## Cosa fare
Copia senza modifiche la parte della discussione sulla frase da tatuare che va da "Mi potreste dire" fino a "ballerini siano pazzi." compreso.

# Chi non sente la musica pensa siano pazzi i ballerini



## Bespelled

Salve amici,

Mi potreste dire se questa frase vi sembra naturale oppure un po' sgraziata? Un'amica vuole tatuarsi una scritta del genere proprio in italiano e mi ha chiesto aiuto. Sarebbe pure meglio non omettere il "che" e non invertire la seconda parte della frase? Cioè, in questo contesto quale vi sembra più adatta:

1-Chi non sente la musica pensa siano pazzi i ballerini.
2-Chi non sente la musica pensa che i ballerini siano pazzi.

Un'altra domanda: si può dire "il suono della musica" in italiano?

Grazie.


----------



## bearded

Salve
Secondo me la formulazione no.2 (..pensa che i ballerini siano pazzi) è la più naturale e consigliabile.
''Il suono della musica'' è inelegante, perché la musica è un insieme di suoni, non un solo suono.
_Chi non sente la musica _,oltreché ''chi non ode la musica'' potrebbe anche voler dire ''chi non è sensibile alla musica/chi non ha il senso del ritmo''. Però il significato ''non ode'' è senz'altro più probabile in quel contesto.


----------



## Bespelled

Grazie mille bearded per la sua utilissima risposta. Non avevo considerato "udire" - una ottima soggezione.


----------



## bearded

Non c'è di che.
una ottima soggezione un ottimo suggerimento
O forse volevi dire ''un'ottima spiegazione''?


----------



## Pietruzzo

Bespelled said:


> Non avevo considerato "udire" - una ottima soggezione


Non credo. "Chi non ode..." potrà andare bene in una poesia dell'ottocento ma certo non in un tatuaggio del duemila. Riguardo alla frase "chi non sente la musica" potrebbe anche essere considerata offensiva verso le persone prive dell'udito. I maniaci del "politicamente corretto" sono sempre in agguato.


----------



## bearded

Pietruzzo said:


> Non credo. "Chi non ode..." potrà andare bene in una poesia dell'ottocento ma certo non in un tatuaggio del duemila. Riguardo alla frase "chi non sente la musica" potrebbe anche essere considerata offensiva verso le persone prive dell'udito. I maniaci del "politicamente corretto" sono sempre in agguato.


Il mio ''chi non ode'' voleva solo essere la (una) spiegazione di ''chi non sente''.  Ad es. se tu osservi attraverso un vetro dei ballerini che danzano in una stanza chiusa, e tu sei all'esterno, tu puoi non 'udire' la musica e considerarli pazzi - anche se non sei sordo. Non volevo suggerire di tatuarsi ''non ode''.
Scusa, ma il tuo messaggio è solo negativo (non ti va bene ''non ode'', non ti va bene ''non sente''..Non ti va bene niente). Quella povera amica deve solo buttare la frase nella spazzatura/cambiare idea/suicidarsi...?


----------



## Pietruzzo

bearded said:


> Il mio ''chi non ode'' voleva solo essere la (una) spiegazione di ''chi non sente''


Io l'avevo capito ma l'OP forse no, visto che ti ha ringraziato per il suggerimento di "udire". Pensavo fosse meglio chiarire visto che si tratta di un tatuaggio.

## Estratto della fonte
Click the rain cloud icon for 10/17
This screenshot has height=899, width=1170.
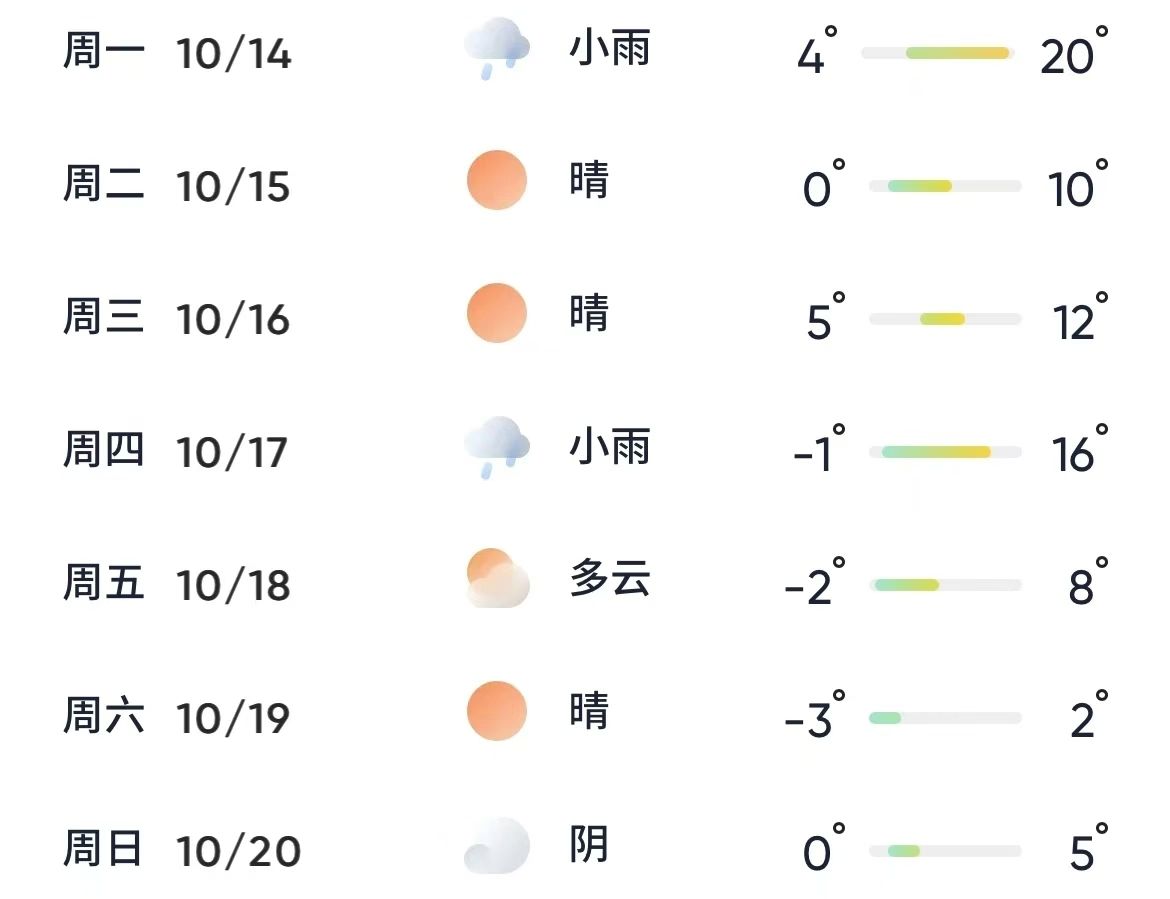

## Risultato
Mi potreste dire se questa frase vi sembra naturale oppure un po' sgraziata? Un'amica vuole tatuarsi una scritta del genere proprio in italiano e mi ha chiesto aiuto. Sarebbe pure meglio non omettere il "che" e non invertire la seconda parte della frase? Cioè, in questo contesto quale vi sembra più adatta:

1-Chi non sente la musica pensa siano pazzi i ballerini.
2-Chi non sente la musica pensa che i ballerini siano pazzi.